## ТРЕБУЕМЫЕ ДЕЙСТВИЯ
1) Почему в очерке о жизни Т. Э. Гатри его псевдоним начинается с буквы «Ф», а не «Т»?
2) Перепишите без изменений фрагмент очерка о Т. Э. Гатри, который открывается словами, содержащими «Вышедший в 1882», и завершается словами «в реалистическое повествование.».
3) Продолжите очерк о жизни и творчестве Т. Э. Гатри, начиная сразу после его последнего предложения.

## ИСХОДНЫЙ ТЕКСТ

# # #

Т. Э. Гатри родился в Лондоне 8 августа 1856 г. Отец его был военным портным, мать – пианисткой, она закончила Королевскую академию музыки, прекрасно знала французский и итальянский языки, хорошо владела кистью и привила детям (их у нее было четверо) любовь к литературе и искусству. С детства Томас больше всего любил рисовать и придумывать разные истории. В колледже и университете он активнейшим образом участвовал в издании самодеятельных журналов, заполняя значительную часть их объема своими рассказами и рисунками (в том числе он иллюстрировал "Илиаду" и "Одиссею"). А в 1878 г. наконец решился послать юмореску в лондонский журнал и вскоре, к радости автора, ее опубликовали. Правда, в результате ошибки наборщика в выбранном Гатри псевдониме Т. Энсти "Т" оказалось замененным на "Ф". Так появился на свет писатель Ф. Энсти.
После окончания Кембриджа перед Гатри, у которого к тому времени было напечатано уже свыше десятка рассказов, проблема выбора – заниматься юриспруденцией (к чему никак не лежала душа) либо литературой – стояла недолго. Он получил извещение, что лондонская книготорговая фирма "Смит энд Элдер" (та самая, которая публиковала Теккерея, Шарлотту Бронте, Дж. Элиот, Троллопа, Мередита – писателей, перед которыми Энсти благоговел) приняла к публикации его первый роман "Шиворот-навыворот". С юриспруденцией было покончено, и Т. Гатри начинает карьеру профессионального литератора.
Вышедший в 1882 г. роман "Шиворот-навыворот" [155] стал одним из самых ярких дебютов в английской литературе конца XIX в. В романе Гатри впервые использовал прием, ставший затем его "визитной карточкой": введение фантастического элемента в реалистическое повествование.

# # #

## ИСХОДНЫЕ МАТЕРИАЛЫ
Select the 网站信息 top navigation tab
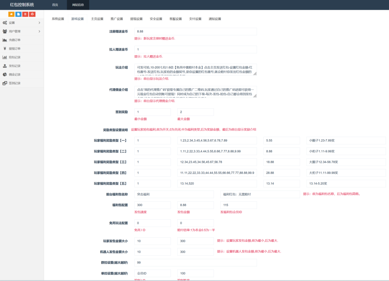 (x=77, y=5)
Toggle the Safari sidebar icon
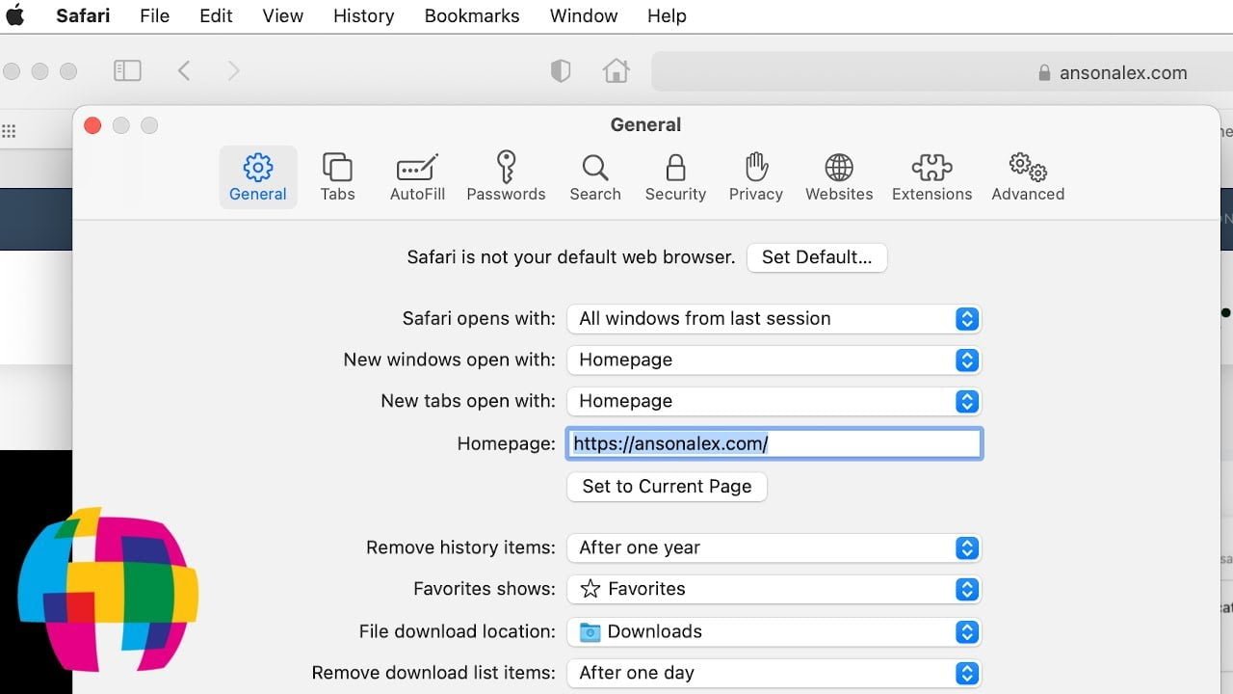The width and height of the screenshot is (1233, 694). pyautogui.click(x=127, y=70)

# # #

## НАБОР ОТВЕТОВ
1) Наборщик по ошибке заменил «Т» на «Ф» в выбранном Гатри псевдониме Т. Энсти.

2)
Вышедший в 1882 г. роман "Шиворот-навыворот" [155] стал одним из самых ярких дебютов в английской литературе конца XIX в. В романе Гатри впервые использовал прием, ставший затем его "визитной карточкой": введение фантастического элемента в реалистическое повествование.

3)
Собственно говоря, фантастики в романе немного, хотя роль ее весьма значительна. Заключается она в описании действия индийского волшебного камня Гаруда. Появляется камень в романе дважды. В начале книги, когда с его помощью Пол Бультон, глава преуспевающей лондонской торговой фирмы, против собственного желания и совершенно неожиданно для себя, меняется телом со своим четырнадцатилетним сыном Диком, и в конце, когда с помощью камня совершается обратная волшебная метаморфоза. Существенно, что камень был привезен из Индии. В Англии второй половины XIX в. возник значительный интерес к Индии и ее культуре, вообще к экзотике и мистическим "откровениям" Востока. В немалой степени образ Индии как "страны чудес" сложился в общественном сознании благодаря Уилки Коллинзу (роман "Лунный камень") и Редьярду Киплингу, с 1880-х гг. печатавшего свои "индийские" рассказы, а в 1894–1895 гг. выпустившего знаменитую "Книгу джунглей". Основная часть повествования романа "Шиворот-навыворот" – то смешной, то драматический рассказ о пребывании Пола Бультона (в теле его сына Дика) в частной школе.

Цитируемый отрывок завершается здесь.